◆ **Records for the exercise**:
┌──
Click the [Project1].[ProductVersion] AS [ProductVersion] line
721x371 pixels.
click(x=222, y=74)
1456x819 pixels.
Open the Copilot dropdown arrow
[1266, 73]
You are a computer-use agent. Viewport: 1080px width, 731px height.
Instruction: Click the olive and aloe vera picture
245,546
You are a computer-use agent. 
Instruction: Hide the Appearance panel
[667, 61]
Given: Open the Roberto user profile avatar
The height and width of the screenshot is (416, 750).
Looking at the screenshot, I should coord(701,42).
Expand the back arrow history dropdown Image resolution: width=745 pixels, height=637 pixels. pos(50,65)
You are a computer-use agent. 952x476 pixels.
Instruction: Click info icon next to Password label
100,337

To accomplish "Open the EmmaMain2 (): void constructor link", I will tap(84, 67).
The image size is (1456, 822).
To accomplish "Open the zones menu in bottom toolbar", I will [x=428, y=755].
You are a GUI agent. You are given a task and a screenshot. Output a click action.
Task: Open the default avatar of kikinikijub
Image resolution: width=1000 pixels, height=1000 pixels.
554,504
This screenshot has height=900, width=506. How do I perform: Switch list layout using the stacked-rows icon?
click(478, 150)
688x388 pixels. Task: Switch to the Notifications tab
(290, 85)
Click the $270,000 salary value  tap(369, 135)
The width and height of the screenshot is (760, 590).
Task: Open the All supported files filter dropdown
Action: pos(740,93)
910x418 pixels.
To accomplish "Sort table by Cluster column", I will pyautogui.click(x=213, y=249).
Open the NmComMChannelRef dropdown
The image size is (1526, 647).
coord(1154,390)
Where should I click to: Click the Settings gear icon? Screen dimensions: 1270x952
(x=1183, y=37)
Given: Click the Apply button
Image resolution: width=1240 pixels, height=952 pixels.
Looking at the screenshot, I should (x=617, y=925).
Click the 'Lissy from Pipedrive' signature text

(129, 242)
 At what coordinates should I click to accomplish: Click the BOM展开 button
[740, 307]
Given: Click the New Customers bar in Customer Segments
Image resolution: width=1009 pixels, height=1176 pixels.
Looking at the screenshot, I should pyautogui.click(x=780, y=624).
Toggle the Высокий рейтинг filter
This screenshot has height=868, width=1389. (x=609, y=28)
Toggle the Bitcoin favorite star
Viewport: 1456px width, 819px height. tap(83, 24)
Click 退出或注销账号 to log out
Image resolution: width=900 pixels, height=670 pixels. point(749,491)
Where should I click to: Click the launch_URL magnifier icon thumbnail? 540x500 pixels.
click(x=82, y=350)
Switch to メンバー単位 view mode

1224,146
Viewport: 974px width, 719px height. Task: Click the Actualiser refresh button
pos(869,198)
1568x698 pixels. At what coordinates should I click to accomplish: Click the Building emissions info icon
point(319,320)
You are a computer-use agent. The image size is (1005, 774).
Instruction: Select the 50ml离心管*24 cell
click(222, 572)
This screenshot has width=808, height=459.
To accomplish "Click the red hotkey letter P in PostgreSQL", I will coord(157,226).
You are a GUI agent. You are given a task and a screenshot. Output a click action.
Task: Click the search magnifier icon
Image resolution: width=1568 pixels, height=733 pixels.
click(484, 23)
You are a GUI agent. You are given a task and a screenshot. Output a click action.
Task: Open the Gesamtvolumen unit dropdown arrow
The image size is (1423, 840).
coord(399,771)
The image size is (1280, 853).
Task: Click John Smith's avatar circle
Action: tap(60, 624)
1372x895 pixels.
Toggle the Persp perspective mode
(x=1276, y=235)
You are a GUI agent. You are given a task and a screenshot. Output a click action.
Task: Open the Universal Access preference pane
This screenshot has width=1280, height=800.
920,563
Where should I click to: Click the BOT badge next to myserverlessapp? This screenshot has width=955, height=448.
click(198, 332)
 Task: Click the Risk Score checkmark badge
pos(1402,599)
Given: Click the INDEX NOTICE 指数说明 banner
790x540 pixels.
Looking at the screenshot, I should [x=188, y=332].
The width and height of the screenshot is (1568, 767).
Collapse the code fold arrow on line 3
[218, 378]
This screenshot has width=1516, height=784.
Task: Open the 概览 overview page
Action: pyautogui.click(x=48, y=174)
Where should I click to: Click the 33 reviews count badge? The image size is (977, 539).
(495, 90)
└──
◆ **Objective**: Can you copy out all of the records above word for word, without changing anything?

◆ **Response to this exercise**:
Click the [Project1].[ProductVersion] AS [ProductVersion] line
721x371 pixels.
click(x=222, y=74)
1456x819 pixels.
Open the Copilot dropdown arrow
[1266, 73]
You are a computer-use agent. Viewport: 1080px width, 731px height.
Instruction: Click the olive and aloe vera picture
245,546
You are a computer-use agent. 
Instruction: Hide the Appearance panel
[667, 61]
Given: Open the Roberto user profile avatar
The height and width of the screenshot is (416, 750).
Looking at the screenshot, I should coord(701,42).
Expand the back arrow history dropdown Image resolution: width=745 pixels, height=637 pixels. pos(50,65)
You are a computer-use agent. 952x476 pixels.
Instruction: Click info icon next to Password label
100,337

To accomplish "Open the EmmaMain2 (): void constructor link", I will tap(84, 67).
The image size is (1456, 822).
To accomplish "Open the zones menu in bottom toolbar", I will [x=428, y=755].
You are a GUI agent. You are given a task and a screenshot. Output a click action.
Task: Open the default avatar of kikinikijub
Image resolution: width=1000 pixels, height=1000 pixels.
554,504
This screenshot has height=900, width=506. How do I perform: Switch list layout using the stacked-rows icon?
click(478, 150)
688x388 pixels. Task: Switch to the Notifications tab
(290, 85)
Click the $270,000 salary value  tap(369, 135)
The width and height of the screenshot is (760, 590).
Task: Open the All supported files filter dropdown
Action: pos(740,93)
910x418 pixels.
To accomplish "Sort table by Cluster column", I will pyautogui.click(x=213, y=249).
Open the NmComMChannelRef dropdown
The image size is (1526, 647).
coord(1154,390)
Where should I click to: Click the Settings gear icon? Screen dimensions: 1270x952
(x=1183, y=37)
Given: Click the Apply button
Image resolution: width=1240 pixels, height=952 pixels.
Looking at the screenshot, I should (x=617, y=925).
Click the 'Lissy from Pipedrive' signature text

(129, 242)
 At what coordinates should I click to accomplish: Click the BOM展开 button
[740, 307]
Given: Click the New Customers bar in Customer Segments
Image resolution: width=1009 pixels, height=1176 pixels.
Looking at the screenshot, I should pyautogui.click(x=780, y=624).
Toggle the Высокий рейтинг filter
This screenshot has height=868, width=1389. (x=609, y=28)
Toggle the Bitcoin favorite star
Viewport: 1456px width, 819px height. tap(83, 24)
Click 退出或注销账号 to log out
Image resolution: width=900 pixels, height=670 pixels. point(749,491)
Where should I click to: Click the launch_URL magnifier icon thumbnail? 540x500 pixels.
click(x=82, y=350)
Switch to メンバー単位 view mode

1224,146
Viewport: 974px width, 719px height. Task: Click the Actualiser refresh button
pos(869,198)
1568x698 pixels. At what coordinates should I click to accomplish: Click the Building emissions info icon
point(319,320)
You are a computer-use agent. The image size is (1005, 774).
Instruction: Select the 50ml离心管*24 cell
click(222, 572)
This screenshot has width=808, height=459.
To accomplish "Click the red hotkey letter P in PostgreSQL", I will coord(157,226).
You are a GUI agent. You are given a task and a screenshot. Output a click action.
Task: Click the search magnifier icon
Image resolution: width=1568 pixels, height=733 pixels.
click(484, 23)
You are a GUI agent. You are given a task and a screenshot. Output a click action.
Task: Open the Gesamtvolumen unit dropdown arrow
The image size is (1423, 840).
coord(399,771)
The image size is (1280, 853).
Task: Click John Smith's avatar circle
Action: tap(60, 624)
1372x895 pixels.
Toggle the Persp perspective mode
(x=1276, y=235)
You are a GUI agent. You are given a task and a screenshot. Output a click action.
Task: Open the Universal Access preference pane
This screenshot has width=1280, height=800.
920,563
Where should I click to: Click the BOT badge next to myserverlessapp? This screenshot has width=955, height=448.
click(198, 332)
 Task: Click the Risk Score checkmark badge
pos(1402,599)
Given: Click the INDEX NOTICE 指数说明 banner
790x540 pixels.
Looking at the screenshot, I should [x=188, y=332].
The width and height of the screenshot is (1568, 767).
Collapse the code fold arrow on line 3
[218, 378]
This screenshot has width=1516, height=784.
Task: Open the 概览 overview page
Action: pyautogui.click(x=48, y=174)
Where should I click to: Click the 33 reviews count badge? The image size is (977, 539).
(495, 90)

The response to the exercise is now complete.